The three virtuous cycles and stakeholders
Bhashini operates through three interlinked cycles. The first, the technology cycle, links R&D with startups. Researchers develop lab and field prototypes, creating new technologies, which startups and companies then convert into products for customers. To ensure real-world readiness, technologies are engineered for robustness and adapted to practical needs by Technology Acceleration Centres (TACs), which also support startups and coordinate with R&D as needed. This two-way flow of knowledge between R&D and startups is driven primarily by passion, with funding playing a secondary role.
The second, the market cycle, connects content providers—such as publishers—with AI-based tools and services. Startups help translate content, develop voicebots, and enable providers to reach end users effectively.
The third, the social cycle, focuses on generating Indian language digital content—original and translated—through schools, colleges, language departments, cultural bodies, students, and state governments. This cycle cultivates love for languages and culture, trains e-translators, and produces valuable data.

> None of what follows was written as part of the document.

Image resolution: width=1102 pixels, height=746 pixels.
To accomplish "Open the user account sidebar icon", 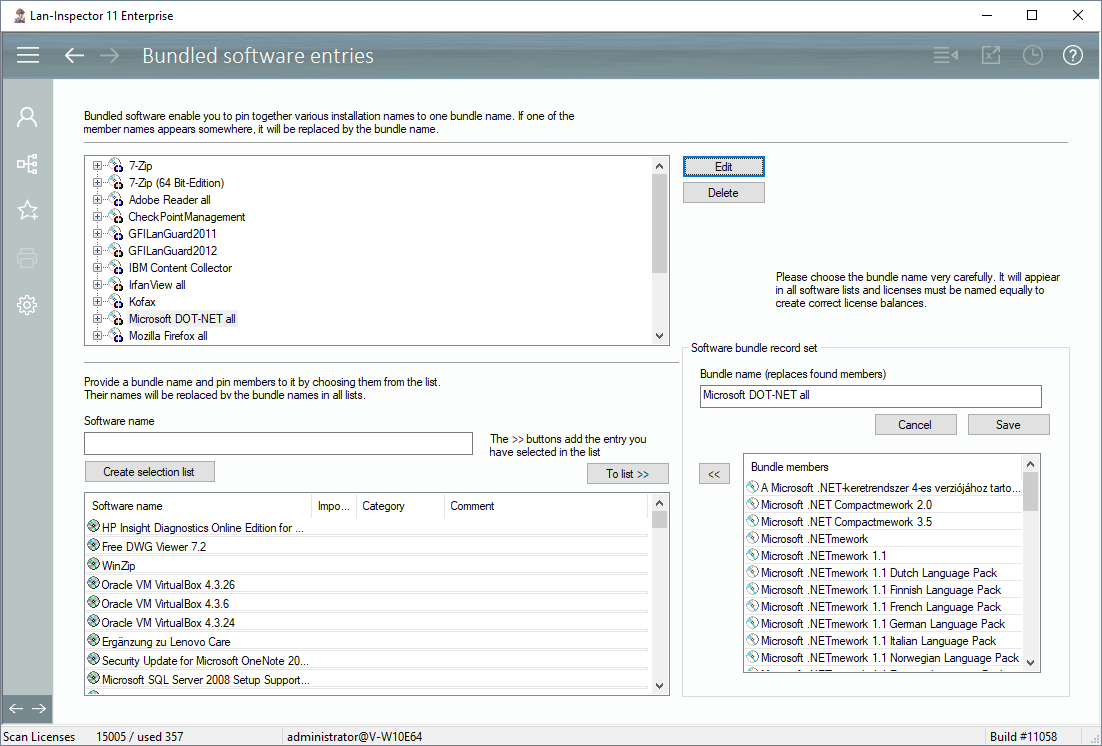I will pos(27,117).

Each cycle is driven by different forces: knowledge for technology, money for market, and service for social impact. They reinforce one another—trained manpower from the social cycle feeds the market, data from the social cycle improves AI in the technology cycle, and technology, in turn, strengthens the market and social engagement. While significant progress has been made in technology and some central government adoption, the market and social cycles remain underdeveloped and need focused energizing.
Outcomes of the Mission
Mission Bhashini has developed a comprehensive suite of SSMT (speech-to-speech machine translation) technologies for Indian languages, including ASR, MT, and TTS, engineered for large-scale deployment. OCR technology is also under development.

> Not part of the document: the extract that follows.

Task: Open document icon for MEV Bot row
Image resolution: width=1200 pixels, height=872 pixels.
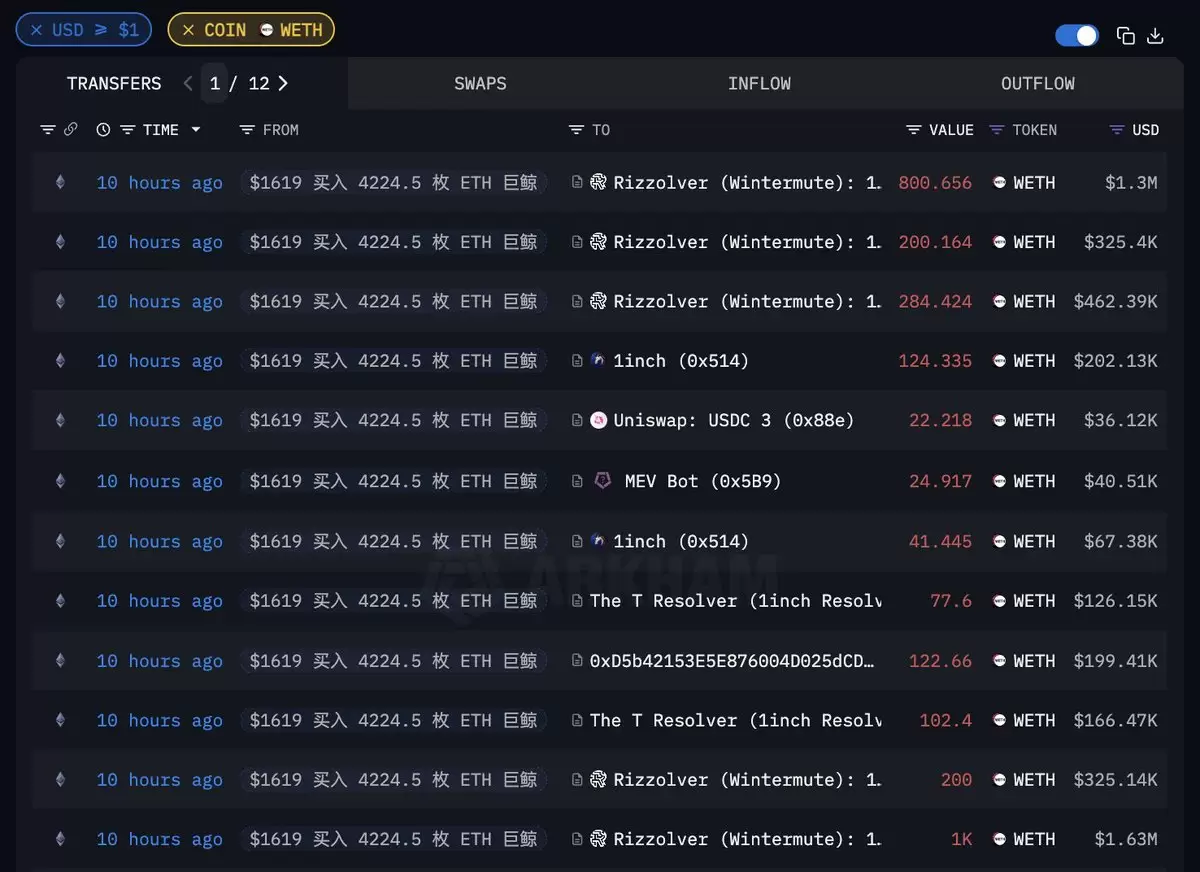Action: 577,481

These technologies cover 20+ Indian languages with 350+ AI models. The free Bhashini app provides mobile services, while multiple government ministries use the technology—often as voicebots—to assist citizens with online services such as scheme enquiries and form submissions.

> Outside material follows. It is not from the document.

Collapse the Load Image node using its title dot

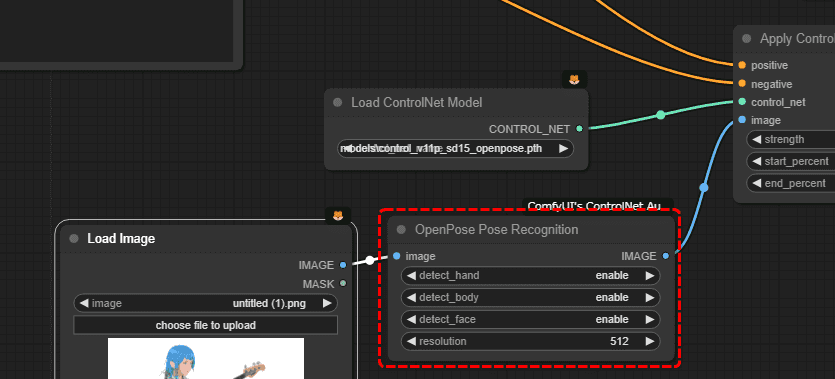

Bhashini has translated over 200 higher-education courses on NPTEL and Swayam, converting English lectures into eight Indian languages, with subtitling support and ongoing expansion to more courses and languages. Open-sourced data and models have empowered individuals, institutions, and startups to freely access and utilize Indian language resources.
The next focus is energizing the market cycle by nurturing startups to deliver services across sectors like health, agriculture, and school education. Technology Acceleration Centres under the Mission will play a key role in supporting startups, while R&D continues exploring advanced techniques for prosody in speech processing and discourse in machine translation.
The Future role of prosody in speech and discourse in MT
Prosody—the rhythm, stress, and intonation of speech—conveys meaning and emotion beyond words, using pitch, loudness, and duration to signal questions, emphasis, sarcasm, or feelings. Future SSMT systems will leverage prosodic features in Indian languages and enable paragraph-level, not just sentence-level, translation. Indian academia is well positioned to achieve this.
The social cycle also needs energizing, involving citizens in creating and using Indian language content, mastering Bhashini tools, and eventually producing original content, with state governments playing a key role.
A revolution in Indian languages is ready to be unleashed.
Prof. Rajeev Sangal, a pioneering computer scientist and former Director of IIT (BHU) Varanasi and founder Director of IIIT Hyderabad offers a masterclass on AI and language technology. A distinguished alumnus of IIT Kanpur and the University of Pennsylvania, Prof. Sangal is a world-renowned expert in computational linguistics, best known for his groundbreaking work on the Computational Paninian Grammar framework for Indian languages.